*Task inputs*

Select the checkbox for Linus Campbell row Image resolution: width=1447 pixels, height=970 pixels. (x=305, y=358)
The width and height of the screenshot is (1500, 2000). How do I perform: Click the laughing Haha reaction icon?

==

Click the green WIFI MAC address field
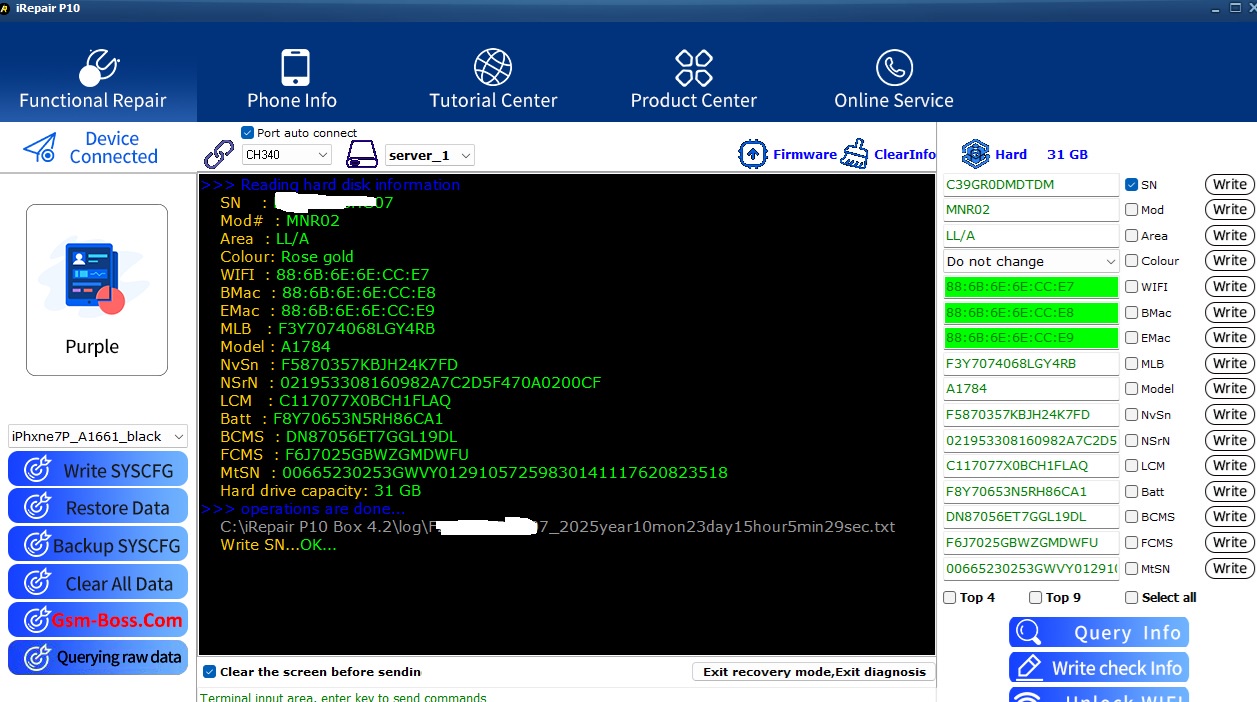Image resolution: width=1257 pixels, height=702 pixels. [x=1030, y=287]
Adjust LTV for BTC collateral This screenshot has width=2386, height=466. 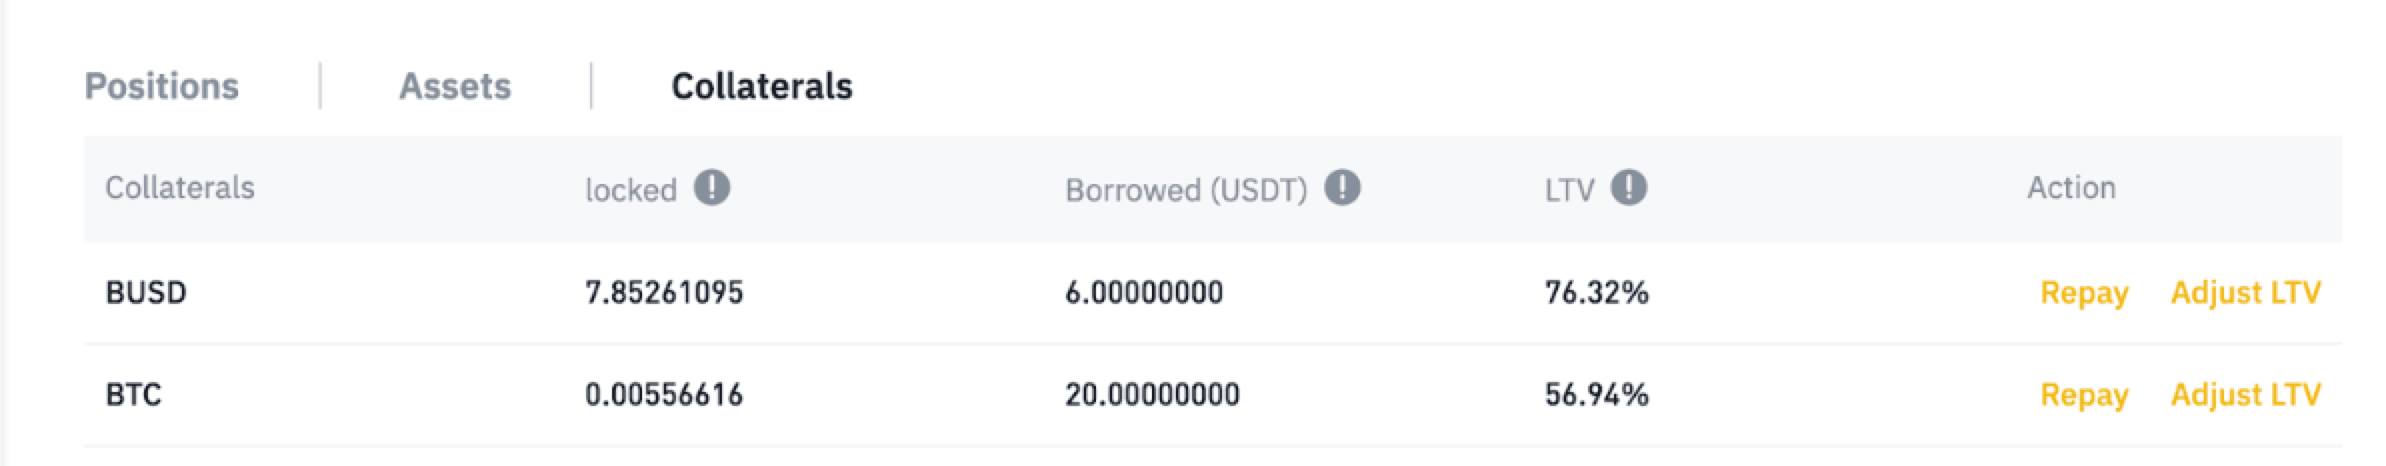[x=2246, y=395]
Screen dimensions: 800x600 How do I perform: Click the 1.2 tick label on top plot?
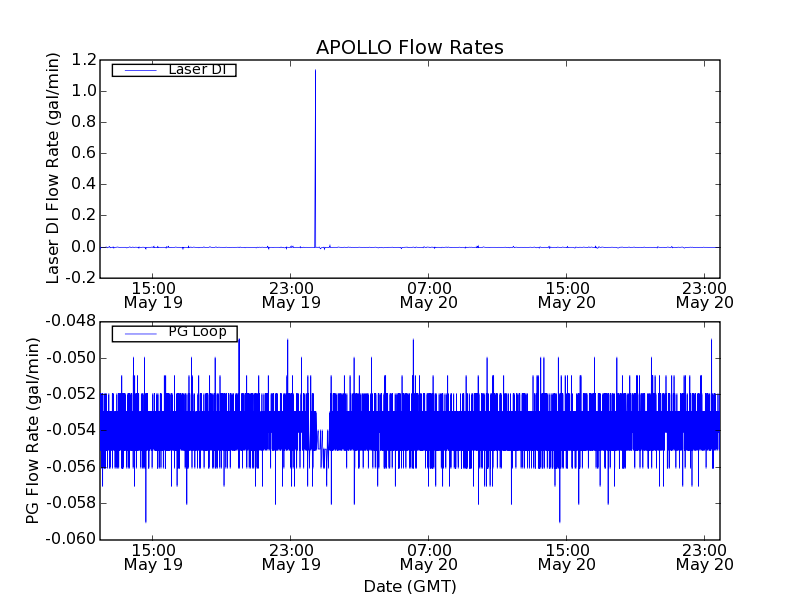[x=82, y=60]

*Activity*
In the listing above, find the line with "Select the checkbox" and the line with "The width and", then print exactly those two lines and every line between them, and nothing more.

*Completed task*
Select the checkbox for Linus Campbell row Image resolution: width=1447 pixels, height=970 pixels. (x=305, y=358)
The width and height of the screenshot is (1500, 2000). How do I perform: Click the laughing Haha reaction icon?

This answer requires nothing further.